4. Fun-sized Black Holes

Some concepts don't become tamer when you tack a "micro-" or a "mini-" prefix in front of them. For example, a mini-stroke is still an excellent reason to visit the hospital, and you'd certainly be ill advised to question the power of a minigun. So when CERN scientists mention that they might create microscopic black holes in the midst of their particle smashing, it's easy to understand some of the ensuing panic. Based on Einstein's theory of relativity, a few speculative theories lend a sheen of possibility to micro-black hole creation. The good news is that these theories also predict the micro-black holes would disintegrate immediately. If these black hole welterweights did hang around a little longer, it would take billions of years to consume the mass of a tiny grain of sand. That means no reducing the European countryside to a singularity and certainly no destroying the planet "Star Trek" style.

3. Attack of the Strangelets

Read enough space publications and your perception of the universe changes pretty fast. Once you get beyond the absurd vastness of the cosmos, you encounter such mind-rending notions as black holes, antimatter and dark matter. After you've swallowed the notion of a gigantic star collapsing into something smaller than a pinhead, it's easy to get bowled over by the idea of universe-destroying strangelets. Strange matter is presumed to be 10 million times denser than lead and was birthed during the Big Bang from the hearts of dense stars. The fear, which originated with the start-up of the Relativistic Heavy Ion Collider (RHIC) in 2000, is that the LHC will inadvertently produce strangelets -- tiny particles of strange matter -- and that these particles will swiftly convert surrounding normal matter into even more strange matter. It only takes a thousand-millionth of a second for the chain reaction to convert the entire planet. Strangelets, however, are purely speculative, and haven't surfaced in over eight years of RHIC operation. CERN says that the RHIC was far more likely to produce the theoretical matter than the LHC, so there's really no chance of it consuming the planet.

2. Time Travelers Hate It

In "Bill & Ted's Excellent Adventure," the titular slacker duo wields time travel with the logic of a 12-year-old. When Bill and Ted need a cell key to bust a few historical figures out of a modern California jail, they simply make a mental note for their future selves to travel back in time and plant the key where they can find it.
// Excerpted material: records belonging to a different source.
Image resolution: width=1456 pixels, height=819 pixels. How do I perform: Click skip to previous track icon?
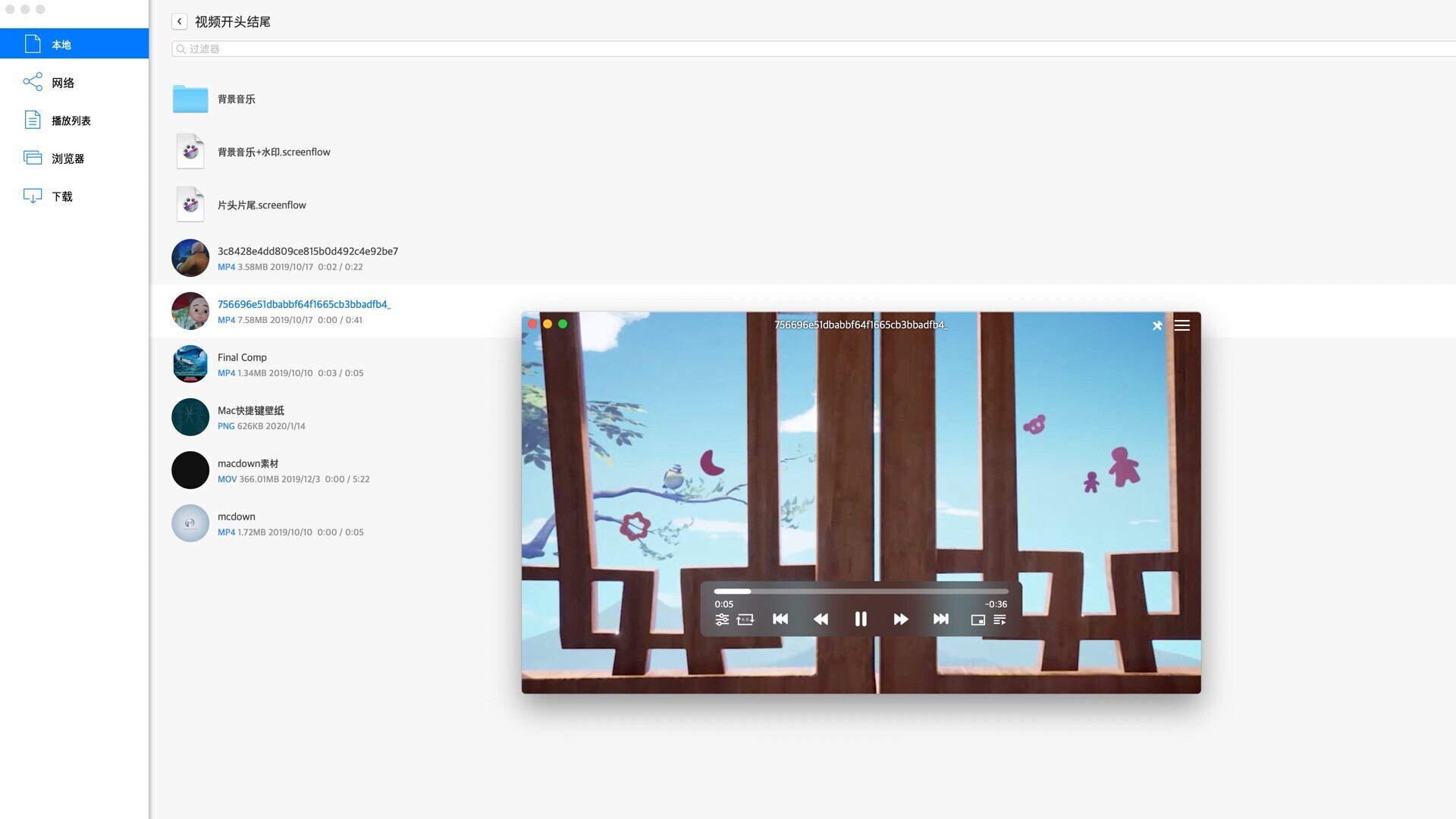[x=779, y=619]
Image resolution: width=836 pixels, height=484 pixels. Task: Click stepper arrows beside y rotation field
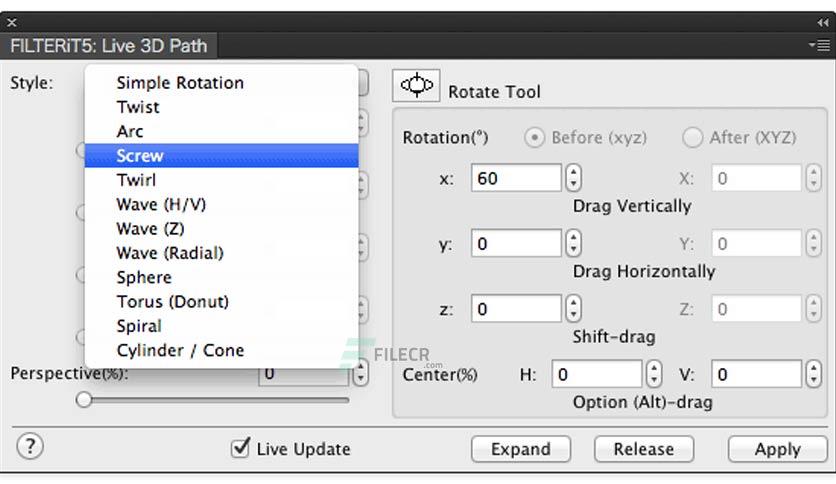(573, 244)
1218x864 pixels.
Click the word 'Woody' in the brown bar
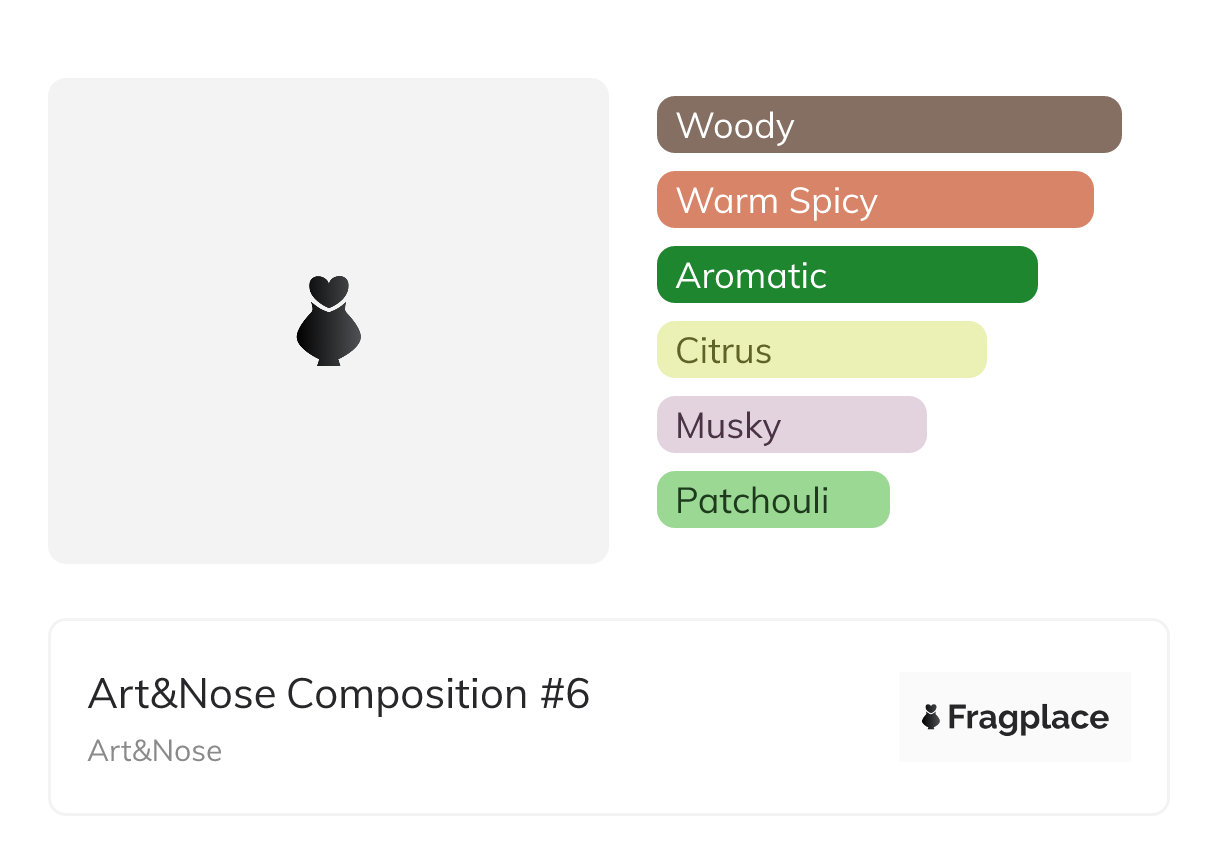coord(735,126)
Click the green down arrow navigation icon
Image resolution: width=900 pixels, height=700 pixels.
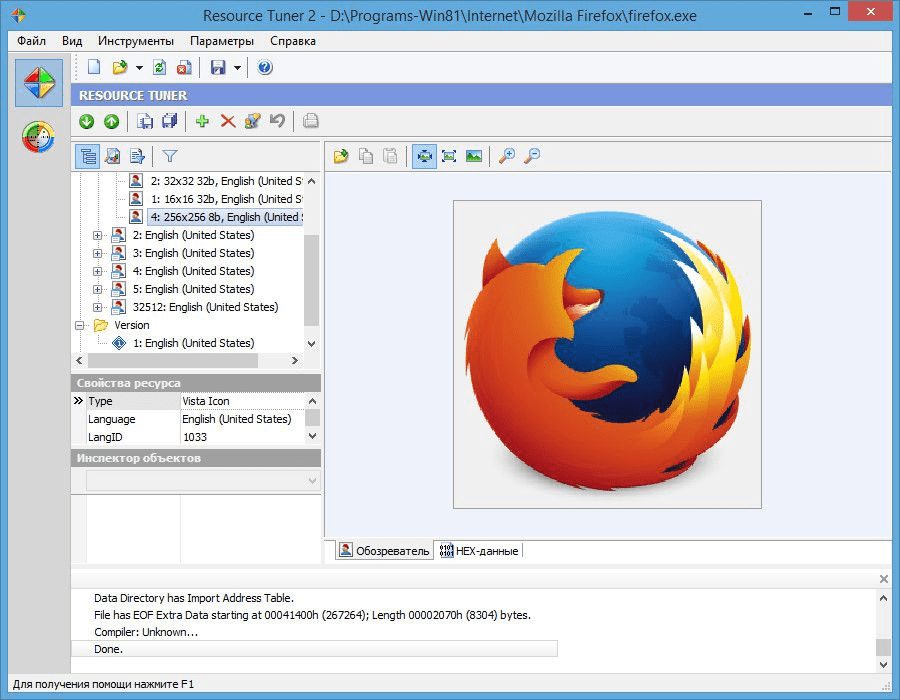(x=86, y=121)
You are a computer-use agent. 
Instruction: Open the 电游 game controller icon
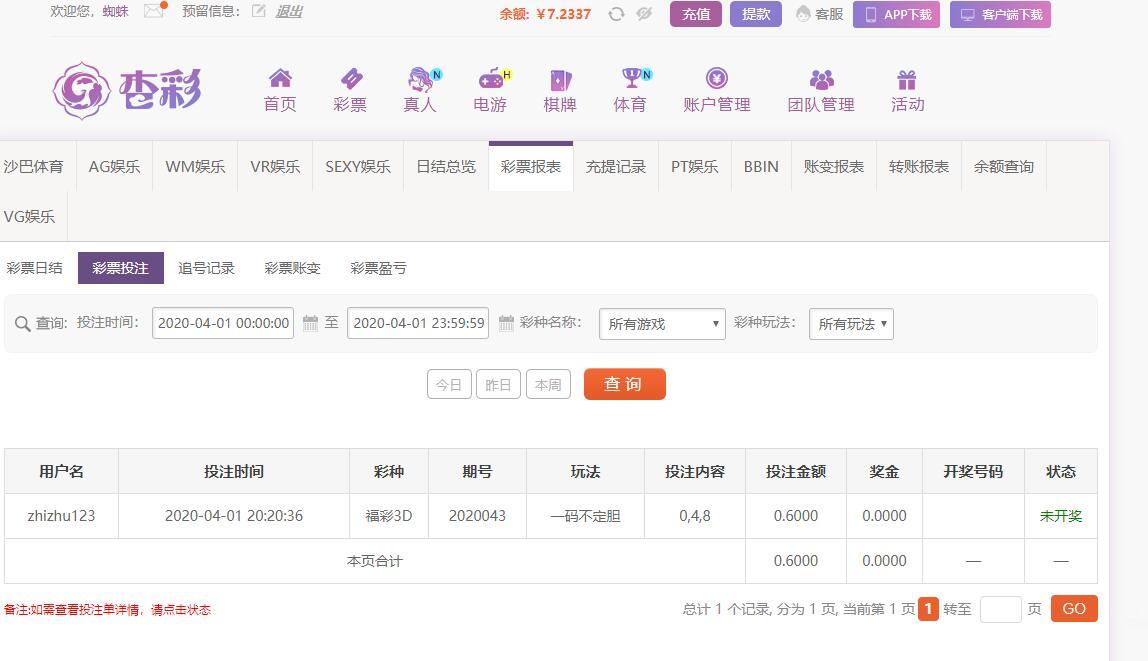(490, 79)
While the 1989 buddy comedy is pretty much the antithesis of hard science fiction, its view of time-travel logic is shockingly similar to a 2009 theory regarding the LHC. Danish string theory pioneer Holger Bech Nielsen and Japanese physicist Masao Ninomiya, in a series of posted physics articles, laid out their theory that the Higgs boson particle is so abhorrent to nature that its future creation will send a ripple back through time to keep it from being made. Naturally, this theory summons images of T-800s, Jean-Claude Van Damme and Hermione Granger all galloping back through time to prevent future disasters, but not everyone is busy cracking jokes and reminiscing about time-travel movies. The two scientists aren't even talking about shadowy strangers from the future, but merely "something" looping back through the fourth dimension. Imagine a poorly designed bomb that, upon creation, destroys half the bomb factory. Now expand that example out from the confines of linear time.

1. Gateway to Hell

Black holes, antimatter explosions and even strangelets all originate from scientific fact and theory (albeit with a bit of imagination thrown in). Forget all that for the moment and consider the "Satan's Stargate" theory, proposed by Chris Constantine, better known on the Internet as YouTube user gorilla199. Constantine charges that the LHC exists "to disrupt a hole in the Van Allen belt that surrounds the Earth" and "to allow the return of the Annunaki from the planet Nibiru in order that they can come here, corrupt the rest of the Earth and do battle with God at Armageddon." There's also some stuff in there about freemasonry, cosmic rays and the Old Testament offspring of humans and fallen angels. According to BBC News, Constantine received a suspended sentence for DVD pirating after his defense attorney charged that Constantine suffered from a serious psychiatric condition. The Antichrist could not be reached for comment.